In the meantime, Hill and his band, The Assortment of Crayons, have 15 shows set up from now until May. Hill said playing music for a living is his dream.
“If everyone in the band is down to give it a real shot, I would do that without question,” Hill said.
Yet, Hill is realistic about his music expectations and said he thinks he will eventually go to graduate school.
Another SUNY New Paltz alumnus is caught between real-world expectations and his desire to pursue his dreams.
Dana Dobryznski, whose degree from SUNY New Paltz is still pending due to one unfinished class, left college in December 2013 and now works full-time in the kitchen at the Gilded Otter. However, Dobryznski does not intend to wash dishes and make salads forever—his time at New Paltz inspired him to create his own business.
Dobryznski studied public relations which led him to create Spektrum Entertainment, an event production and promotion company responsible for many electronic music events at Cabaloosa’s in New Paltz.
Dobryznski runs Spektrum with a few other friends, and said that they are working on booking shows in Albany, Oneonta, Syracuse, and Poughkeepsie.
Although Dobryznski is determined to expand Spektrum, he admitted that there are some downsides to being without a college degree and a higher paying job.

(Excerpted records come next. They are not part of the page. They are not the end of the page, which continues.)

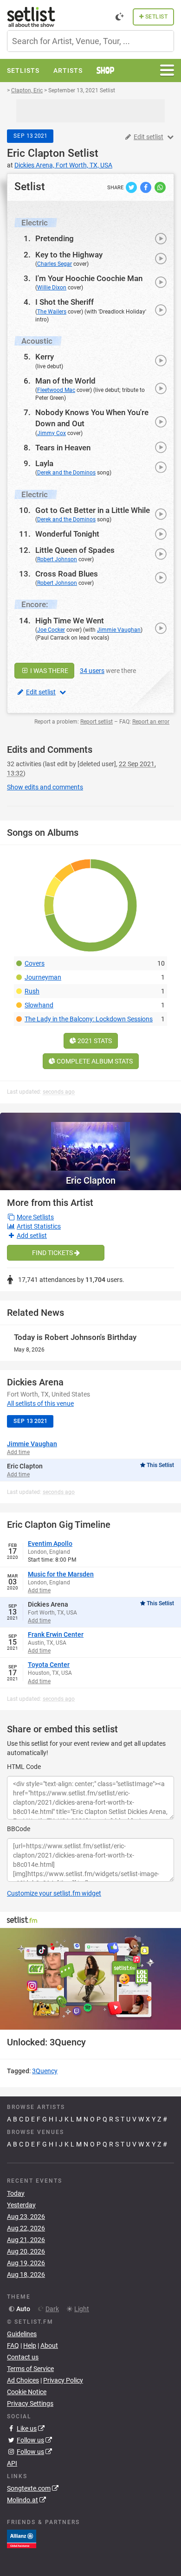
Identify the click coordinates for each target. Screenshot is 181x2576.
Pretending (54, 238)
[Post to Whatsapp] (160, 187)
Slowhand (39, 1005)
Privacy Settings (30, 2403)
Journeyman (43, 977)
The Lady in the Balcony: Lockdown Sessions (89, 1019)
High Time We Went (69, 620)
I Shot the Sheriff (64, 302)
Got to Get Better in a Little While (92, 510)
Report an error (150, 721)
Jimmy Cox (51, 433)
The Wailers (51, 311)
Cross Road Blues (66, 573)
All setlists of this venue (40, 1403)
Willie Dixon (51, 287)
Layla (44, 463)
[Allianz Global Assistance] (21, 2538)
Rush (32, 991)
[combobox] (90, 41)
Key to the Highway (69, 254)
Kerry (44, 356)
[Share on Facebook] (146, 187)
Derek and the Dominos (66, 472)
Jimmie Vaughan (119, 630)
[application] (90, 1979)
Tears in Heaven (62, 447)
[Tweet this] (132, 187)
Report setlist (96, 721)
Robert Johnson (57, 559)
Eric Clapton (36, 153)
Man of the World (65, 380)
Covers (35, 963)
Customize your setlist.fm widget (54, 1893)
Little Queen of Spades (75, 550)
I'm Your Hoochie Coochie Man (88, 278)
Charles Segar (54, 264)
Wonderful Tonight (67, 533)
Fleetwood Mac (56, 390)
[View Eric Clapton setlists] (90, 1142)
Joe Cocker (51, 630)
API (12, 2463)
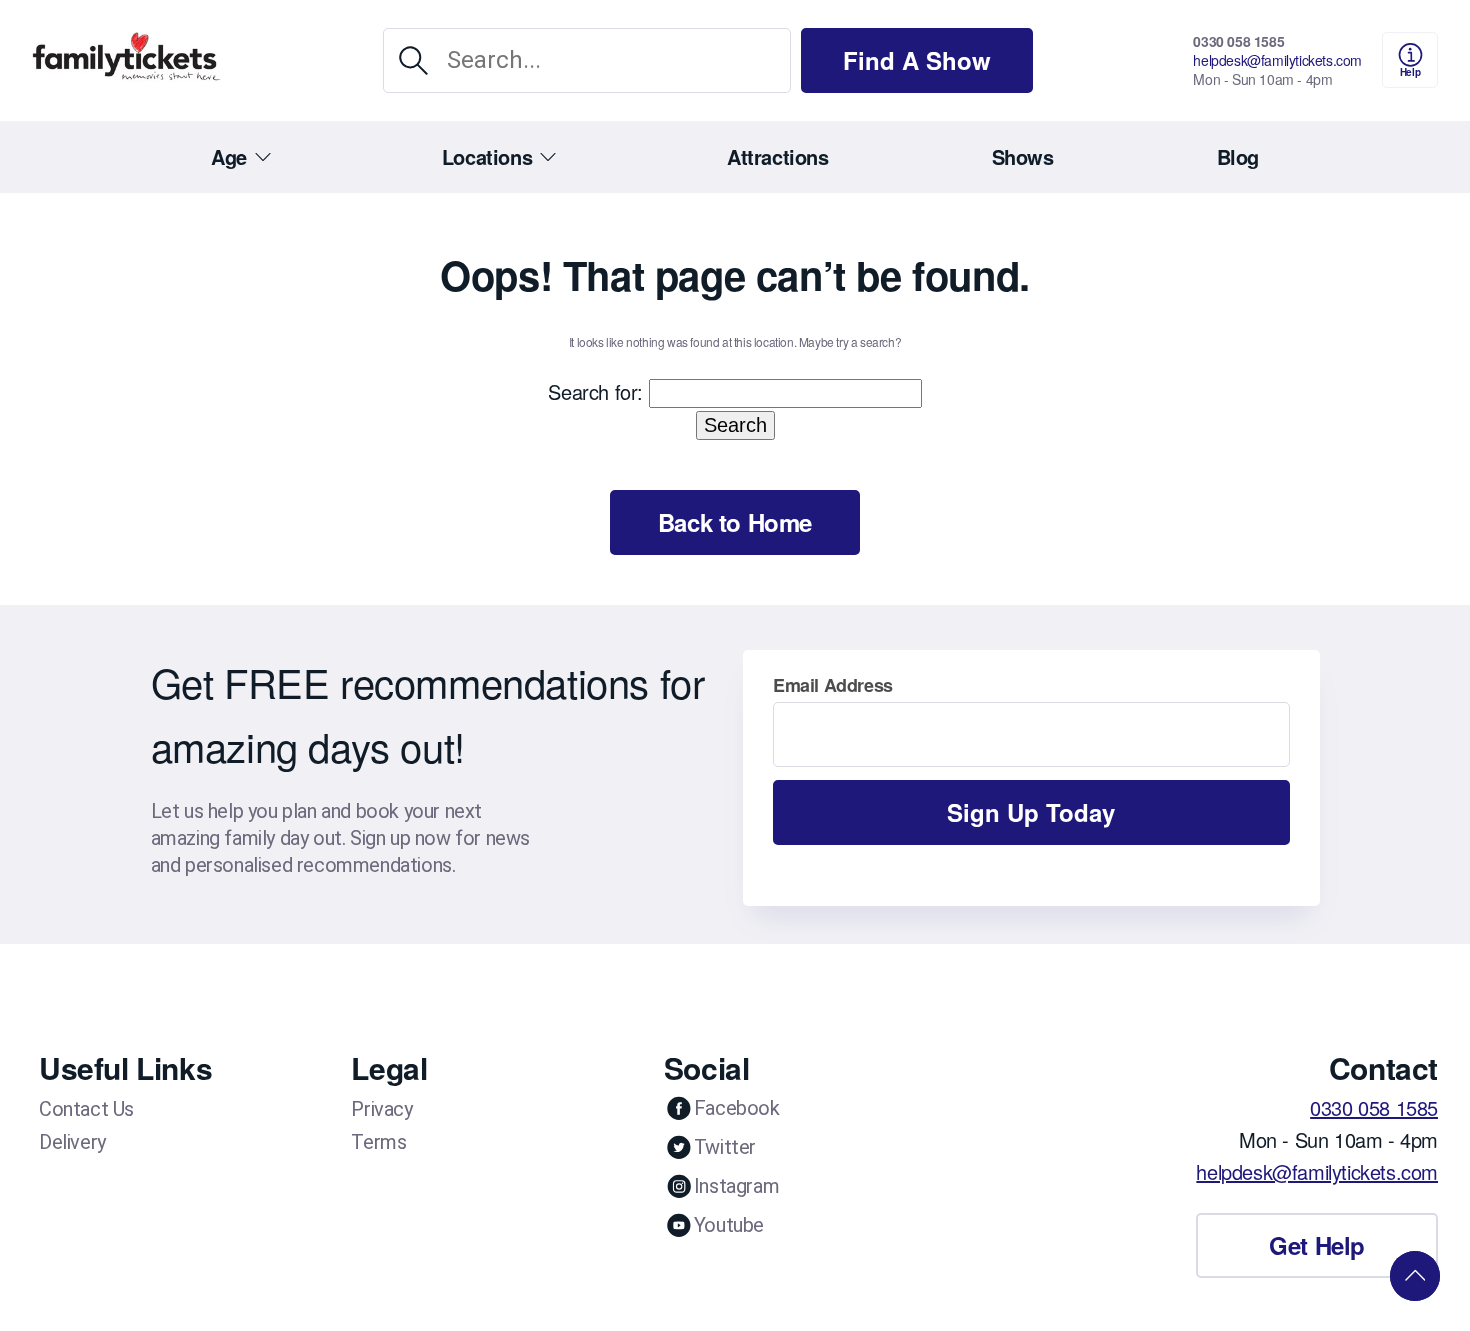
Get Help (1317, 1245)
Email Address (833, 685)
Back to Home (735, 522)
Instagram (736, 1186)
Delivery (72, 1142)
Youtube (729, 1225)
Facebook (737, 1108)
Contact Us (86, 1109)
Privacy (381, 1109)
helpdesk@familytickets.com (1277, 60)
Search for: (595, 391)
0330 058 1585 (1238, 41)
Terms (378, 1142)
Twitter (725, 1147)
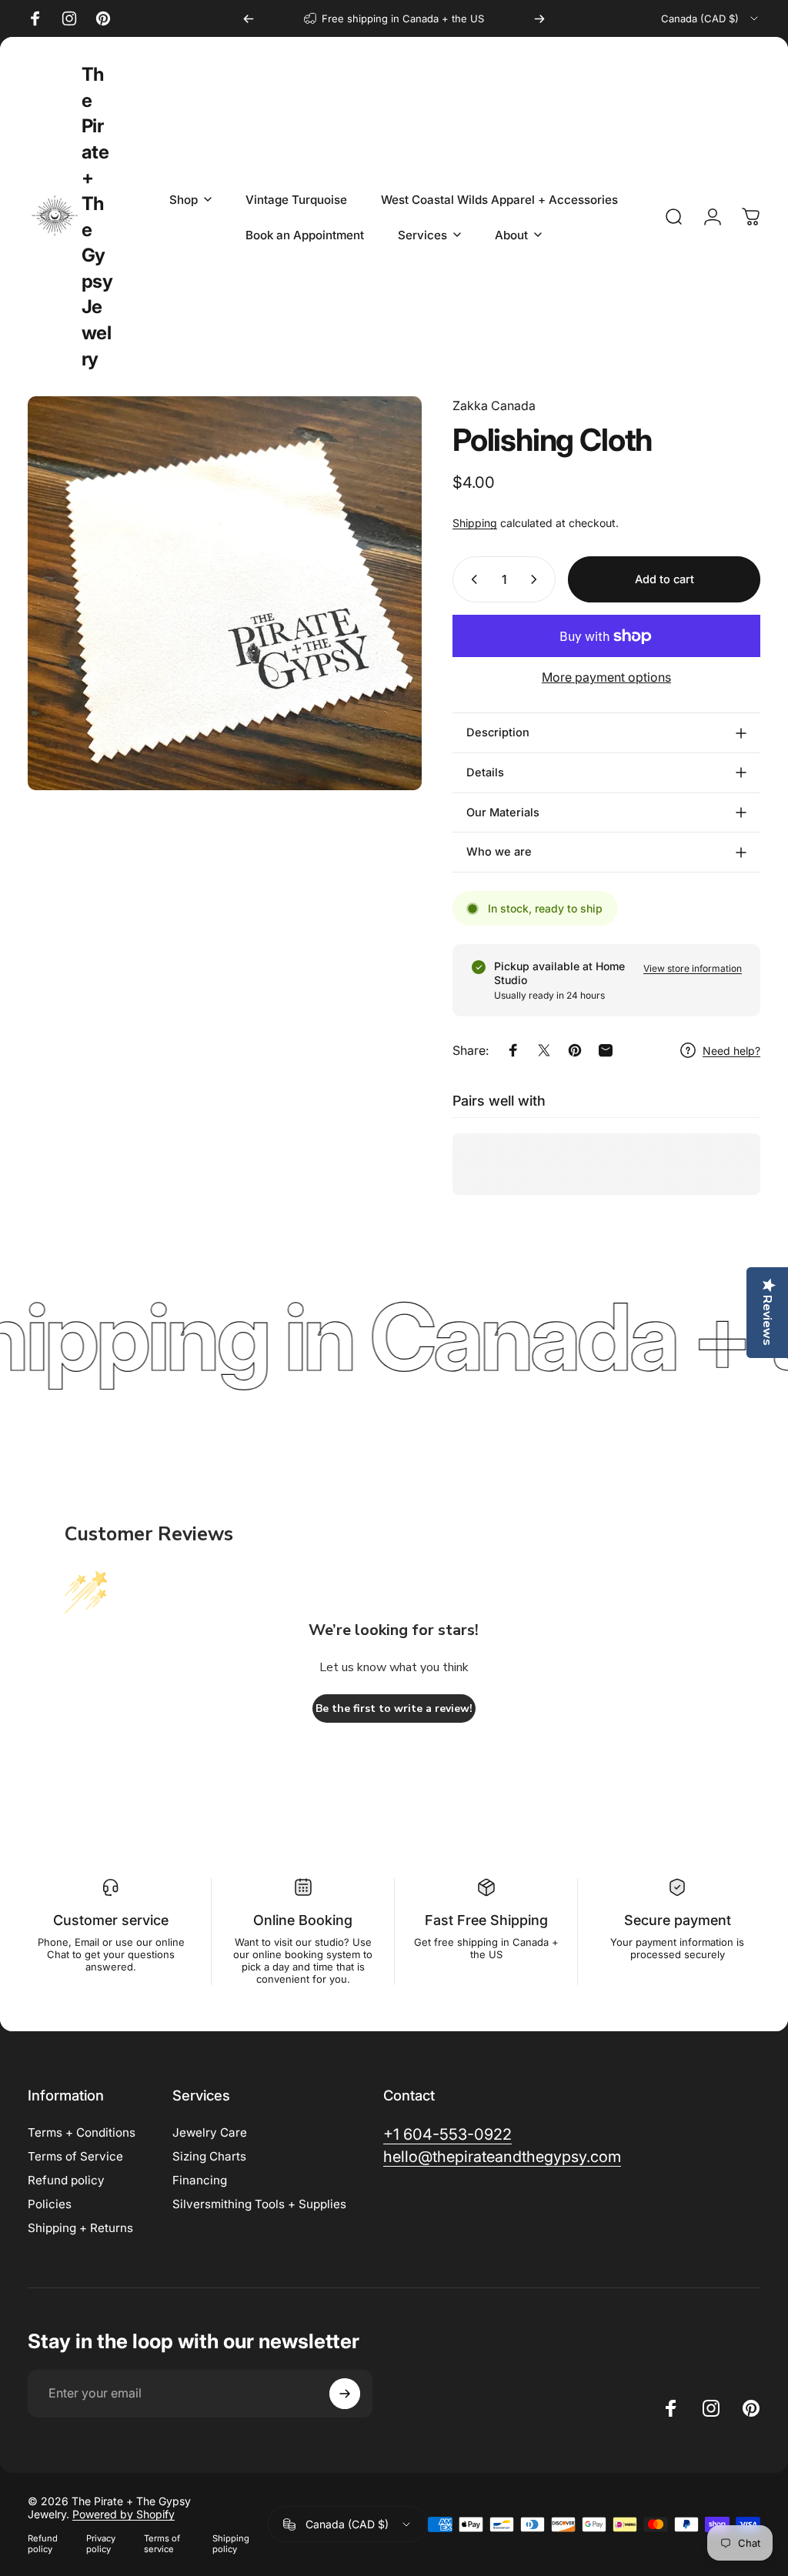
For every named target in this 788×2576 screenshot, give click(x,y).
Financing (199, 2180)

“I am currently living paycheck to paycheck to support myself and sometimes that means putting off repairs on my car, being late on rent, being super conservative with food and spending most of my time working or trying to find work,” Dobryznski said. “Even though I do get nervous about the future, I have a great job, am a proud business owner, and am finally able to get into the meat and potatoes of life. There is no greater feeling than knowing that I am now the only person in control of my life and I am on the way to making a career out of what I love to do—rage.”